Cumulative Childhood Stress and Autoimmune Diseases in Adults
Shanta R. Dube , PhD, MPH, DeLisa Fairweather , PhD, William S. Pearson , PhD, MHA, Vincent J. Felitti , MD, Robert F. Anda , MD, MS, Janet B. Croft , PhD
Objective: To examine whether childhood traumatic stress increased the risk of developing autoimmune diseases as an adult. Methods: Retrospective cohort study of 15,357 adult health maintenance organization members enrolled in the Adverse Childhood Experiences (ACEs) Study from 1995 to 1997 in San Diego, California, and eligible for follow-up through 2005. ACEs included childhood physical, emotional, or sexual abuse; witnessing domestic violence; growing up with household substance abuse, mental illness, parental divorce, and/or an incarcerated household member. The total number of ACEs (ACE Score range = 0–8) was used as a measure of cumulative childhood stress. The outcome was hospitalizations for any of 21 selected autoimmune diseases and 4 immunopathology groupings: T- helper 1 (Th1) (e.g., idiopathic myocarditis); T-helper 2 (Th2) (e.g., myasthenia gravis); Th2 rheumatic (e.g., rheumatoid arthritis); and mixed Th1/Th2 (e.g., autoimmune hemolytic anemia).
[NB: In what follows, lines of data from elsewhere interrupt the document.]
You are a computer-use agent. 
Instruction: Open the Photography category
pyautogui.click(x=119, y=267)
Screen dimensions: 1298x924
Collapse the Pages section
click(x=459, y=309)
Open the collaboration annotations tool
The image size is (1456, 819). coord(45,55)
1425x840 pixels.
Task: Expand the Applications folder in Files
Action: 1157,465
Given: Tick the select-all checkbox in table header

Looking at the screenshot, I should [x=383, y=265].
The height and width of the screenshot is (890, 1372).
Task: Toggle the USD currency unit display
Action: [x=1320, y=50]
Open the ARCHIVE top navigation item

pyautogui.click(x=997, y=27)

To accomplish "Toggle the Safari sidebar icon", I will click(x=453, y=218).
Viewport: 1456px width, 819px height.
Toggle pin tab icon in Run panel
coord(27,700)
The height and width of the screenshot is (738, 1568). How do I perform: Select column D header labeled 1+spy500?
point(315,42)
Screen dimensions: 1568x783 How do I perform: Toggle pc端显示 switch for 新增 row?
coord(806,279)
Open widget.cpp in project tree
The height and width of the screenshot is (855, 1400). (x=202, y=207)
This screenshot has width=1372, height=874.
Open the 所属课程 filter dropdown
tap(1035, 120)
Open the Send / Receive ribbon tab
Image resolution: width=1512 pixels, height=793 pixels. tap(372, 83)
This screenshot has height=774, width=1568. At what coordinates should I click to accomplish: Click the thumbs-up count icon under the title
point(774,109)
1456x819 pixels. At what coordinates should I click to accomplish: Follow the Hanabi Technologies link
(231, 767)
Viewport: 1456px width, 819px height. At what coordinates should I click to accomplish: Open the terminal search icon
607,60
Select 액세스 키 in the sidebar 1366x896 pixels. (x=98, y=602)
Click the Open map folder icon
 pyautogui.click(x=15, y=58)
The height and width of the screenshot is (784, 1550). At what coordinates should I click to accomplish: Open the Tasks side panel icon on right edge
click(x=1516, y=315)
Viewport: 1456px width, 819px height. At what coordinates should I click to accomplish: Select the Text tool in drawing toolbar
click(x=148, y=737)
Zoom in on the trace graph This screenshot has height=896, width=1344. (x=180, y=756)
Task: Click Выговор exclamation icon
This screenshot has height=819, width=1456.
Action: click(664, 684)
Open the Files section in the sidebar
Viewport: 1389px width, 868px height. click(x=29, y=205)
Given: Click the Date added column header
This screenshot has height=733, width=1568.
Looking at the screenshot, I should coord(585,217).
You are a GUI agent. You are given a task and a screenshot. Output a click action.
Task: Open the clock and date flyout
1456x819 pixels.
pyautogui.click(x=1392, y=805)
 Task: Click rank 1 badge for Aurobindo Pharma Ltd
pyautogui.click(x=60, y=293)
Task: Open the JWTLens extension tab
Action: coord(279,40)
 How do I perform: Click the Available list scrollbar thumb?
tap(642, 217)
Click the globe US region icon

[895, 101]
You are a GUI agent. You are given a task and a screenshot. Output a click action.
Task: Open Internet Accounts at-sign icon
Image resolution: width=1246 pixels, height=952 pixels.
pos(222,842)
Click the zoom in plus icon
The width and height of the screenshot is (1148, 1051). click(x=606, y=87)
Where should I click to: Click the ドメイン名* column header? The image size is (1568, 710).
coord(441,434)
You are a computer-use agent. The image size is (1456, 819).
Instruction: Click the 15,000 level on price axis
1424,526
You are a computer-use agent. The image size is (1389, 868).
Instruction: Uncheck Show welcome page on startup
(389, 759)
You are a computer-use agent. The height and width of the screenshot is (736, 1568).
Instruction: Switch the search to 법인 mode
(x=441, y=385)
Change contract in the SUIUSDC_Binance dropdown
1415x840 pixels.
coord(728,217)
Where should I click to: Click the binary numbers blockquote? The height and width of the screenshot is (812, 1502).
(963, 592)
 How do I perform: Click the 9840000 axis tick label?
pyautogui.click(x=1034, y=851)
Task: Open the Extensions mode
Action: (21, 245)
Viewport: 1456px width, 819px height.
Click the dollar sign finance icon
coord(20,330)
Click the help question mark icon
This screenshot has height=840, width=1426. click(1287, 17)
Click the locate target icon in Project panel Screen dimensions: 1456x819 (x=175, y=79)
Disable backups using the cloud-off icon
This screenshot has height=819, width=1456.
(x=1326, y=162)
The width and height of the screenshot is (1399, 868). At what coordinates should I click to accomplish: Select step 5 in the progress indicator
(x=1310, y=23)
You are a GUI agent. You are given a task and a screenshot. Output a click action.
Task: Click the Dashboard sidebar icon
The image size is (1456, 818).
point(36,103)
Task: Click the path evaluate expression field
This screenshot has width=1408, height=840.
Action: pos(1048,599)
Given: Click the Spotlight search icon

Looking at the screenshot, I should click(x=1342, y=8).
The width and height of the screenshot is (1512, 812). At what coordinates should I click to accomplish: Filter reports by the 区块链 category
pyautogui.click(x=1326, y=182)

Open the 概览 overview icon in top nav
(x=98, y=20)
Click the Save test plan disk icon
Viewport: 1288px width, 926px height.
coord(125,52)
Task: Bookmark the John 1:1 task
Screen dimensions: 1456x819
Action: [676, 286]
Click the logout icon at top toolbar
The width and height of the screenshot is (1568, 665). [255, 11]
Results: Sixty-four percent reported at least one ACE. The event rate (per 10,000 person-years) for a first hospitalization with any autoimmune disease was 31.4 in women and 34.4 in men. First hospitalizations for any autoimmune disease increased with increasing number of ACEs (p < .05). Compared with persons with no ACEs, persons with ?2 ACEs were at a 70% increased risk for hospitalizations with Th1, 80% increased risk for Th2, and 100% increased risk for rheumatic diseases (p < .05).
Conclusions: Childhood traumatic stress increased the likelihood of hospitalization with a diagnosed autoimmune disease decades into adulthood. These findings are consistent with recent biological studies on the impact of early life stress on subsequent inflammatory responses.